Le succès du Stoptober s’explique notamment par l’approche pragmatique du gouvernement britannique. Comme dans le cochon, tout est bon pour arrêter de fumer ! Au point que les participants à Stoptober se voient proposer des produits de substitution au tabac tels que des gommes à la nicotine, des patchs, ou des e-cigarettes et du « heat-not-burn » (HNB, ou tabac à chauffer, en français).

Une approche qui pose la question de l’attitude à avoir des médecins et des spécialistes de la santé publique face à ces produits de substitution, toxiques et addictifs… mais largement moins nocifs que le tabac. De deux maux, ne faut-il pas choisir le moindre ?
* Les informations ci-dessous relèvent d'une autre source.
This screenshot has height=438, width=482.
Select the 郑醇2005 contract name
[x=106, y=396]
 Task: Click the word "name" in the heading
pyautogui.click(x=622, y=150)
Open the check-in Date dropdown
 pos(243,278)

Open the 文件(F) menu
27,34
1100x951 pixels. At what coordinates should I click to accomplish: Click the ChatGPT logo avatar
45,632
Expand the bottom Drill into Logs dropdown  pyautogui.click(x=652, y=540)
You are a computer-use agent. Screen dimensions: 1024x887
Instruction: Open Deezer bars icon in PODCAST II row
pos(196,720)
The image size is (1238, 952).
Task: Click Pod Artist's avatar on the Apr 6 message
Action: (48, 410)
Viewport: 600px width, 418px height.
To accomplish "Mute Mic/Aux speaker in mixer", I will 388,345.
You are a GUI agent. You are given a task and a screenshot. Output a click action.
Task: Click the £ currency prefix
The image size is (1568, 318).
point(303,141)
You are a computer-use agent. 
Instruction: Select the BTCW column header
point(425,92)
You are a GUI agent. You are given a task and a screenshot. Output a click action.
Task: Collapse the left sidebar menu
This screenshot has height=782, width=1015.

Patchs, e-cigarettes, HNB, autant de produits qui semblent permettre de diminuer sensiblement la consommation de cigarettes traditionnelles, et sur lesquels s’appuient de nombreux ex-fumeurs en sevrage. Une problématique en débat au niveau européen et résumée par la Chef de l’Unité de Prévention du Cancer du Centre de Recherche sur le Cancer allemand, Ute Mons :

« Même si nous devons essayer de réguler la cigarette électronique de la même manière que nous le faisons pour le tabac, les e-cigarettes restent attrayantes en tant qu’alternative potentielle au tabac ».

Le gouvernement anglais finance d’ailleurs les substituts à la cigarette sur la base d’études affirmant que la nocivité de la e-cigarette est de 95% inférieure à celle des cigarettes classiques.

Une analyse partagée par l’ancienne présidente de l’Institut portugais de Prévention contre le tabagisme, Pais Clemente, qui a expliqué, lors de sa récente intervention devant le groupe de travail du Parlement européen sur le tabac, « qu’il y a effectivement des différences entre, d’une part, les produits fumés, et d’autre part, les cigarettes électroniques et les produits du tabac sans fumée, qui émettent des vapeurs sans produire de fumée (responsable de la plupart des émissions de toxiques et produits chimiques cancérigènes). »

Pour autant, la toxicité et les risques d’addiction sont bien réels avec l’ensemble des substituts au tabac qui ne constituent pas une solution miracle dans la lutte contre le tabagisme. C’est l’implication de tous et l’assimilation par les populations des politiques de santé publique qui permettront de mettre un terme à l’épidémie de la cigarette.